Prosorhynchoides thomasi, Bott, Ashley Roberts-Thomson Nathan J., 2007

Prosorhynchoides thomasi View in CoL n. sp. ( Figs. 1–2 View FIGURES 1 – 2 )

Type host: Plagiotremus tapeinosoma (Bleeker) . Prevalence: 55% (6/11) Other hosts: Plagiotremus rhinorhynchos (Bleeker) . Prevalence: 85% (5/6)

Site of Infection: Intestine

Type Locality: Lizard Island, Australia (14°40’S, 145°20’E)

Deposition of Specimens: Queensland Museum, Brisbane, Australia; Holotype QM G227597, Paratypes QM G 227598-227606

Etymology: This species is named after our friend and colleague, Mr Rick Thomas for all his encouragement and support.

Description ( Figures 1 & 2 View FIGURES 1 – 2 ). Based on 11 whole-mounts. Body ellipsoidal, 1120–1496 (1289) × 272–560 (407), tegument spiny. Rhynchus a simple muscular sucker, 128–183 (161) long × 141–183 (162) wide. Mouth ventral, at midbody; pharynx, spherical 87–148 (116) long × 96–145 (115) wide. Caecum, sac-like, extends anteriorly beyond anterior margin of ovary, 170–331 (213) long.

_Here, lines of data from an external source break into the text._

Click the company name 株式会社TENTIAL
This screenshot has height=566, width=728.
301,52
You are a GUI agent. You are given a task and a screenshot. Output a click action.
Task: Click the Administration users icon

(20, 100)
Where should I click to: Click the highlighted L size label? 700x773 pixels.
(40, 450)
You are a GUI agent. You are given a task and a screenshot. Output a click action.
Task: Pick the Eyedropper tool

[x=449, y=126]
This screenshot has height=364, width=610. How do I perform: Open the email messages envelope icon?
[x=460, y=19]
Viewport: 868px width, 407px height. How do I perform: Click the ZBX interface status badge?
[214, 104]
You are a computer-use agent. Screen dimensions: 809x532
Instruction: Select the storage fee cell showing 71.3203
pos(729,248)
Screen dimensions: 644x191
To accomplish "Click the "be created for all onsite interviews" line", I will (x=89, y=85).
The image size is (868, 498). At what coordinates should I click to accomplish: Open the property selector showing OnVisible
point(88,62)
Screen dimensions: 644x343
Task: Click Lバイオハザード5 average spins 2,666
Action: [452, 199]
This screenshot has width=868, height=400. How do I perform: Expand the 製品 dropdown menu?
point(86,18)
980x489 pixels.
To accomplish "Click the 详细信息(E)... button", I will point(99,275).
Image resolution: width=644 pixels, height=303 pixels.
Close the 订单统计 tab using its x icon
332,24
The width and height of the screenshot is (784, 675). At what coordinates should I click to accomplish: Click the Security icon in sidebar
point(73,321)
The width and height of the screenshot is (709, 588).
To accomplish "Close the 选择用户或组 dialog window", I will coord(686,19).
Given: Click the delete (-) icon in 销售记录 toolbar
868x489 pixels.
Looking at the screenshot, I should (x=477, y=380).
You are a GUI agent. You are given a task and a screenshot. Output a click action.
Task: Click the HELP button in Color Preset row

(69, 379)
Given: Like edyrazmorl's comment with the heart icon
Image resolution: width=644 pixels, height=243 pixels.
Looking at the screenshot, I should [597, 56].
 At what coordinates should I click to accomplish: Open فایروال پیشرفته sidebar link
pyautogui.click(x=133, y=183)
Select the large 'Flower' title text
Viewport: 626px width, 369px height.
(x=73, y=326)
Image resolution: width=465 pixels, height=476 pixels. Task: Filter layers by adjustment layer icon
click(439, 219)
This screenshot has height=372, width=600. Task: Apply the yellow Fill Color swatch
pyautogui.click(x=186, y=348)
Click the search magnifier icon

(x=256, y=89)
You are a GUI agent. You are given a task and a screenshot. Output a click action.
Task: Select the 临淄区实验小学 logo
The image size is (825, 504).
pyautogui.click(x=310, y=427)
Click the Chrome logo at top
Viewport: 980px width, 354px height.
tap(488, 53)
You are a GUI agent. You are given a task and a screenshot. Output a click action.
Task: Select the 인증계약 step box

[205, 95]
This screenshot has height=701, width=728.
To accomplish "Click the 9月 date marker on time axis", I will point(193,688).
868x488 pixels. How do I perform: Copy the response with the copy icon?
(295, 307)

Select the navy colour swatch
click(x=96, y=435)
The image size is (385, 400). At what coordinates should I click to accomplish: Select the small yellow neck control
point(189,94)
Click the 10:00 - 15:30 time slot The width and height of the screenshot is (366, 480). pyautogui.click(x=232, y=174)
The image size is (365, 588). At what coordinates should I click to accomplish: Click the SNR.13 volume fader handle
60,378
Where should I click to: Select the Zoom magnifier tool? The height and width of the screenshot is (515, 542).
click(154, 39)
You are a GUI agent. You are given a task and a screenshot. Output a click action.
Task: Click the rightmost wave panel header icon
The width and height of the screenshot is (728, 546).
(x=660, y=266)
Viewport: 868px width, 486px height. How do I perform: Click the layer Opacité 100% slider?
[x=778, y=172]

Testes, two, round, symmetrical, between pharynx and posterior extremity of body, with anterior testicular margin occasionally overlapping pharynx; anterior testis 93–173 (142) long × 96–173 (144) wide; posterior testis 100–170 (137) long × 100–180 (142) wide. Cirrus-sac ( Figure 2 View FIGURES 1 – 2 ) median to sinistral, 308–475 (367) long × 70–106 (89) wide, extending to mid-level of posterior testis. Seminal vesicle ovoid 37–80 (61) long × 48–167 (82) wide, within proximal portion of cirrus-sac. Pars prostatica straight, highly glandular, 241–286 (261) long, joins with seminal vesicle. Ejaculatory duct narrow, short. Genital atrium ovoid containing hook-shaped genital lobe with 2 projections. Common genital pore median ventro-subterminal.

Ovary, pre-testicular, spherical, 98–173 (139) long × 105–183 (147) wide, antero-dextral to pharynx, 562–784 (642) from posterior extremity. Mehlis’ gland dextral, between posterior testis and ovary. Laurer’s canal not seen. Vitelline follicles forming two compact lateral groupings at level of posterior third of rhynchus, extending anteriorly to 109–164 (133) from anterior extremity. Vitelline ducts open into öötype within Mehlis’ gland. Uterus voluminous and convoluted, ascending sinistrally to level of vitelline follicles, then descending and opening into genital atrium. Eggs numerous, tanned, oval 13–22 (18) long × 7–12 (10) wide. Excretory pore terminal. Excretory vesicle I shaped, extending to anterior quarter of body.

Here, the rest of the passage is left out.